LATER: My mistake. It was my impression the vpshaq instruction takes one 64-bit shift-count specification to specify the shift for both 64-bit portions of the source operand. And so at the label big_s64_m63 my code only contained one 64-bit element of -63, like this:
My code should have had two values of -63 after the .quad directive above, one for each 64-bit portion of the source xmm0 register. And when we get AVX2 I suppose my code would have needed four values of -63 after the .quad directive. Doh! I will leave this message posted just in case someone else makes this mistake, and this message helps.
I am writing a function library in 64-bit assembly language, and the vpshaq instruction appears to not be working correctly. Either that or the documentation is wrong, which seems unlikely unless this instruction works different than similar "packed" instructions. The documentation clearly states that both 64-bit elements of the source register should be shifted (which is what "packed" means). And as far as I can tell, there is no scalar version of this instruction that might accidentally be executed.

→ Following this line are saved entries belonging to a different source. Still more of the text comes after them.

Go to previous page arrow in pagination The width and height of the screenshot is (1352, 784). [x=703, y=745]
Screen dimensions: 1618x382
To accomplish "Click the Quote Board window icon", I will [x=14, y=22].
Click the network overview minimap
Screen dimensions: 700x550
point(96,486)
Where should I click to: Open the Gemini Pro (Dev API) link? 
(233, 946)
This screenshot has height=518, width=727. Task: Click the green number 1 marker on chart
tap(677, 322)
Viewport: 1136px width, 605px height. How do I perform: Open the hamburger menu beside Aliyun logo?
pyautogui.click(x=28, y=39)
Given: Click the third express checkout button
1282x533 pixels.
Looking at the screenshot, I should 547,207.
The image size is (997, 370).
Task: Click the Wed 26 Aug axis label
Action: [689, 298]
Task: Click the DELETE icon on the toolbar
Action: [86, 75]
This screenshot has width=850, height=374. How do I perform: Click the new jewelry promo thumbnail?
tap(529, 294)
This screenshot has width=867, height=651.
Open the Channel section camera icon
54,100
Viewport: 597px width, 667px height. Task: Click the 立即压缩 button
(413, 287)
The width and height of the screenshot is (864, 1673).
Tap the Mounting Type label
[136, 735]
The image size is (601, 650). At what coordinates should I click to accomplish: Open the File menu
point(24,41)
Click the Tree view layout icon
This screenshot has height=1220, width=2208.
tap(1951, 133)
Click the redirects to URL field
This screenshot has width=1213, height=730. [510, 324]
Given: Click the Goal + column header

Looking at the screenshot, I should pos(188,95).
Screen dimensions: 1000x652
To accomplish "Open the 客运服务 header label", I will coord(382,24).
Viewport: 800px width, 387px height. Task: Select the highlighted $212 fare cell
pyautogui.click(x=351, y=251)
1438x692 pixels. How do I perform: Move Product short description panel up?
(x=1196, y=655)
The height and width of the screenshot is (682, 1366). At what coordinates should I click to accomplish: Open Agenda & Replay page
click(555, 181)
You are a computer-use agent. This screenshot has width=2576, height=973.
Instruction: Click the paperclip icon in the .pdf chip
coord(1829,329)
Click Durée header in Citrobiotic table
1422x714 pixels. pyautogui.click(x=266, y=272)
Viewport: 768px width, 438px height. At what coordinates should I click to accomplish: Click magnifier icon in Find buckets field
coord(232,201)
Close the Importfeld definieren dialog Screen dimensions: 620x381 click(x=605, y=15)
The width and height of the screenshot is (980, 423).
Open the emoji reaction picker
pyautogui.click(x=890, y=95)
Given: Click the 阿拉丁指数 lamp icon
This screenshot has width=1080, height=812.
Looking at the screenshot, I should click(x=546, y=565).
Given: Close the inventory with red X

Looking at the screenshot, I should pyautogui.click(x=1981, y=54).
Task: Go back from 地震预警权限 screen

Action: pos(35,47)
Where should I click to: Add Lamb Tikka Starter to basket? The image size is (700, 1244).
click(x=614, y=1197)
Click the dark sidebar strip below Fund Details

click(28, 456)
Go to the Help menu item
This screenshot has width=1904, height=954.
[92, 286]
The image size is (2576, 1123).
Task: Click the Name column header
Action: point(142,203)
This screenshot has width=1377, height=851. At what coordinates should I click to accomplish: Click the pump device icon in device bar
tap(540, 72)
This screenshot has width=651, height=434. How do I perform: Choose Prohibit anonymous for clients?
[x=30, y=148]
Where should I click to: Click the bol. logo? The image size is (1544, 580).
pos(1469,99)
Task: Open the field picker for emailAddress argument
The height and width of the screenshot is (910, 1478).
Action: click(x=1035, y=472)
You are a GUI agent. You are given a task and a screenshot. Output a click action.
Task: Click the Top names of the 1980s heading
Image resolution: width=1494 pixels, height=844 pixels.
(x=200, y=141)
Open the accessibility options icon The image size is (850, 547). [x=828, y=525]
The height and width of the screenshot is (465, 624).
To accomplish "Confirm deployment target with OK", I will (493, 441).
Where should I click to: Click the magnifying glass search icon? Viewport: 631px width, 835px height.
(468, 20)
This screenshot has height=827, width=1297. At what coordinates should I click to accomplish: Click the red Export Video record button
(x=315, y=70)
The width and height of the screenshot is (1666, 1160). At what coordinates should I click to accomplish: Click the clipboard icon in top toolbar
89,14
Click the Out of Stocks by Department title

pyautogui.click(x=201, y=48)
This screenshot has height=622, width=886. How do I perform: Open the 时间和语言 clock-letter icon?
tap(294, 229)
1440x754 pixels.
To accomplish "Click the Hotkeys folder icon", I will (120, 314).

What happens is, 128-bits from the source register are written to the low 128-bits of the destination register, but only the low 64-bits of the source register are shifted. The upper 64-bits of the source register are not shifted, but are simply passed through to the destination register unmodified. The name of this instruction in the documentation is "packed shift arithmetic quadwords", and "packed" normally means more than the low 64-bit element is operated upon.
vmovsd big_s64_m63, %xmm3 # xmm03.0 = -63 (or other shift count)
vpshaq %xmm3, %xmm0, %xmm1 # xmm01.01 = msbit of arg1
In a typical test, the first instruction loads 0x55555555555555555555555555555555 into register xmm0. That's two 64-bit values, each of which == 0x5555555555555555. The second instruction loads a shift-count into register xmm3. My original purpose is to right shift by 63 bits to fill the destination register with all 0 bits or all 1 bits depending on the most-significant bit of the two 64-bit values. But I've tried many other shift counts between -1 to -63, and some positive shift counts too (which left shift instead of right shift).
In every case, when my code executes the vpshaq instruction, the low 64-bits of the source register (xmm0) ends up in the low 64-bits of the destination register (xmm1) shifted as expected, but the next higher 64-bits of the destination register (xmm1) ends up containing the original unshifted contents of the source register (xmm0).
This is not what the documentation says, and not what would normally be expected.
I thought maybe the gcc compiler/assembler might be assembling the instruction wrong, and I suppose that is still a possibility. However, off hand I do not know of any other instruction shifts right the correct number of places (specified in the count register), and perform the sign-extension that does in fact occur (on the low 64-bits). So... it appears more like the instruction isn't working properly.
Can anyone verify this for me?
Who do I need to report this to, and how would I go about that?
I am compiling on 64-bit ubuntu linux with up-to-date gcc tools. I develop and debug my code with codeblocks IDE (which invokes standard tools like gdb).
For anyone familiar with intel syntax, note that the operand order in this assembler is reversed, so the source registers come first and the destination register comes last on each line of assembly language.
My CPU is an FX-8150 bulldozer.
I have tried many other values in the lower and upper 64-bit portions of the source xmm register (as well as different shift counts), but always only the low 64-bits is shifted and the upper 64-bits is unmodified.
I am familiar with the SIMD instruction set, and have written many functions with AVX, FMA and other advanced instruction sets that work with the xmm and ymm registers, so while I may be doing something stupid here, I would normally be able to recognize it myself. This is, however, the first time I put the vpshaq instruction in my code.